* Cytowany tekst *

....

Programiści, kierownicy, specjaliści. Wykonują różne obowiązki w różnych miejscach. Ale kiedy usłyszą syrenę ze strażnicy przy Piłsudskiego 7 – wszyscy zaczynają mieć jednakowe priorytety: ratowanie życia, zdrowia i dobytku innych. Strażacy-ochotnicy z OSP Ząbki. Kim są bohaterowie, którzy gasili mieszkania w bloku przy Powstańców 62?
Gdy 3 lipca 2025 roku wieczorem zawyła syrena w Ząbkach, a strażacy dostali SMS-y na swoje telefony komórkowe, żaden z nich nie spodziewał się, że przyjdzie im brać udział w największej akcji gaśniczej w historii miasta. Pożar budynku mieszkalnego przy ulicy Powstańców 62 pozbawił dachu nad głową kilkaset osób, spowodował gigantyczne straty materialne i był testem dla służb z niemal całego Mazowsza.

....

* Podane wiersze *

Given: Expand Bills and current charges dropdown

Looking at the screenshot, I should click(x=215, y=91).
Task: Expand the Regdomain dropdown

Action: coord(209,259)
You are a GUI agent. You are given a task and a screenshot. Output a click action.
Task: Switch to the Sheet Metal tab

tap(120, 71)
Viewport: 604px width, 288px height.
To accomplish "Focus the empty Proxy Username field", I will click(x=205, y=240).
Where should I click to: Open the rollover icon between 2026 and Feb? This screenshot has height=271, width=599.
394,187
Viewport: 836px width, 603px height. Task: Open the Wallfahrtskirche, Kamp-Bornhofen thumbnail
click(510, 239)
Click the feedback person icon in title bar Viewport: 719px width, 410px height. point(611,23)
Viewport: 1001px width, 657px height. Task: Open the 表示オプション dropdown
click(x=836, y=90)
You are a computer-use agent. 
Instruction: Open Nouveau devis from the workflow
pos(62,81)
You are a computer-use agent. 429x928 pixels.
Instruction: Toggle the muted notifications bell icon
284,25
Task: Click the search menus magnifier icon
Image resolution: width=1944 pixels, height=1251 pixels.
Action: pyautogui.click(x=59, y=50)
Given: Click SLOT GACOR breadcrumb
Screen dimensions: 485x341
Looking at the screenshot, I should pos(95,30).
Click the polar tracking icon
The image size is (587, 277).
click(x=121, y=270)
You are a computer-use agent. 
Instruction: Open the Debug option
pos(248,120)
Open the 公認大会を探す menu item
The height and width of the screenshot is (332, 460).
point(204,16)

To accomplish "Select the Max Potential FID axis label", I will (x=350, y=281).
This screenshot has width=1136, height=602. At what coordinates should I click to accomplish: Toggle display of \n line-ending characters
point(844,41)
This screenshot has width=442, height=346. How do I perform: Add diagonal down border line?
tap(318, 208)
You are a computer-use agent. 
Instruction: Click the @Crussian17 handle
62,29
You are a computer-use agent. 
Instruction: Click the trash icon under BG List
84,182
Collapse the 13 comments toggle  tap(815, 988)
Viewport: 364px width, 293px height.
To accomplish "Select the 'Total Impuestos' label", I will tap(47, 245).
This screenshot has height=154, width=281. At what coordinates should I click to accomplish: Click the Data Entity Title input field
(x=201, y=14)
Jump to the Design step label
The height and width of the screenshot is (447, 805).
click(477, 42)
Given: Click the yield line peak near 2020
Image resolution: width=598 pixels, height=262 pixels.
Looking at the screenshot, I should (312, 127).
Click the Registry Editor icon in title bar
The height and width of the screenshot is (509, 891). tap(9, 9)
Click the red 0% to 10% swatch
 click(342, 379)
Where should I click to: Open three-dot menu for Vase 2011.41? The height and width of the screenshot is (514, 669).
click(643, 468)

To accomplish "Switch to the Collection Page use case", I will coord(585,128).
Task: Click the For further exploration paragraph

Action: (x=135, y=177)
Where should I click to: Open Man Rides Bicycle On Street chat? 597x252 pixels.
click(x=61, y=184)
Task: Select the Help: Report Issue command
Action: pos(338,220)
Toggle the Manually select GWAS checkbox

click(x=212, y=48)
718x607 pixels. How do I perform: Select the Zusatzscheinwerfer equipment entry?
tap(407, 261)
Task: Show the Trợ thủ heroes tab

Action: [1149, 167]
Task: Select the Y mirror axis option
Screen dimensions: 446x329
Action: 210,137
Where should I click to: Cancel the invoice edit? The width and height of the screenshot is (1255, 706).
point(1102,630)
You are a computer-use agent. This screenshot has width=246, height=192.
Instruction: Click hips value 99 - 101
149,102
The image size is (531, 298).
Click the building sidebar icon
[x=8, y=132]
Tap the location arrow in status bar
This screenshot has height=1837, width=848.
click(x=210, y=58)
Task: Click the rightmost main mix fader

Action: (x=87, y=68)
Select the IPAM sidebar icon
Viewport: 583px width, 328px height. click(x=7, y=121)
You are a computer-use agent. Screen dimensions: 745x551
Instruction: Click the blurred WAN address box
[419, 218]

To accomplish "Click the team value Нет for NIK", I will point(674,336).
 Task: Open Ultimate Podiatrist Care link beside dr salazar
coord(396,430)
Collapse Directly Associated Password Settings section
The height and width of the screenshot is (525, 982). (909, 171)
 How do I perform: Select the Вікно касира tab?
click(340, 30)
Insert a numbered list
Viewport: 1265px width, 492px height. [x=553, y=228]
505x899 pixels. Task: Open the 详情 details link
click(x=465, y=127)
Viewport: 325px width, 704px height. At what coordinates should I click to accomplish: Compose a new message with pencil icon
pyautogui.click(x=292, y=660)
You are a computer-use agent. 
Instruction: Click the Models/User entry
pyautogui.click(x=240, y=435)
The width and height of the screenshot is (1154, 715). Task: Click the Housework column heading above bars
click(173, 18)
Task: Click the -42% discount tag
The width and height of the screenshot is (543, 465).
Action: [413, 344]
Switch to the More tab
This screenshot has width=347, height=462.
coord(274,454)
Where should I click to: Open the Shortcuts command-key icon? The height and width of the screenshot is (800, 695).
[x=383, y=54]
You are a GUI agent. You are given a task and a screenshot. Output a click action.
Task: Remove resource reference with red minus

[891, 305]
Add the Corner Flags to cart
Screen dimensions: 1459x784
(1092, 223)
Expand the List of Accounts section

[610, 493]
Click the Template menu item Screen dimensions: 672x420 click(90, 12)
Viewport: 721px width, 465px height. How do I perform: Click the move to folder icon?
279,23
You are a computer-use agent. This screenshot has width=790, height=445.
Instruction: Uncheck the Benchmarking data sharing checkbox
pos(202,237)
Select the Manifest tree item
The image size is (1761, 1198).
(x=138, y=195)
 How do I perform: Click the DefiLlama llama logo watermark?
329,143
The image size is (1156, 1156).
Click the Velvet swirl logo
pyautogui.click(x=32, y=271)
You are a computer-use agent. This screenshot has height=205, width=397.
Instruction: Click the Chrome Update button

....

* Zadanie 1 *
Powtórz dosłownie fragment tekstu o strażakach z OSP Ząbki: wszystko od „Gdy 3 lipca” w dół aż do „niemal całego Mazowsza.”.
* Zadanie 2 *
Odpowiedz krótko na pytania do tekstu o strażakach z OSP Ząbki.
(a) Przy jakim adresie stoi strażnica, z której słychać syrenę?
(b) Którego dnia i o jakiej porze zawyła syrena przed akcją przy Powstańców 62?
(c) Ile osób straciło dach nad głową w wyniku pożaru?

* Odpowiedź końcowa 1 *
Gdy 3 lipca 2025 roku wieczorem zawyła syrena w Ząbkach, a strażacy dostali SMS-y na swoje telefony komórkowe, żaden z nich nie spodziewał się, że przyjdzie im brać udział w największej akcji gaśniczej w historii miasta. Pożar budynku mieszkalnego przy ulicy Powstańców 62 pozbawił dachu nad głową kilkaset osób, spowodował gigantyczne straty materialne i był testem dla służb z niemal całego Mazowsza.

* Odpowiedź końcowa 2 *
(a) Przy Piłsudskiego 7.
(b) 3 lipca 2025 roku wieczorem.
(c) Kilkaset osób.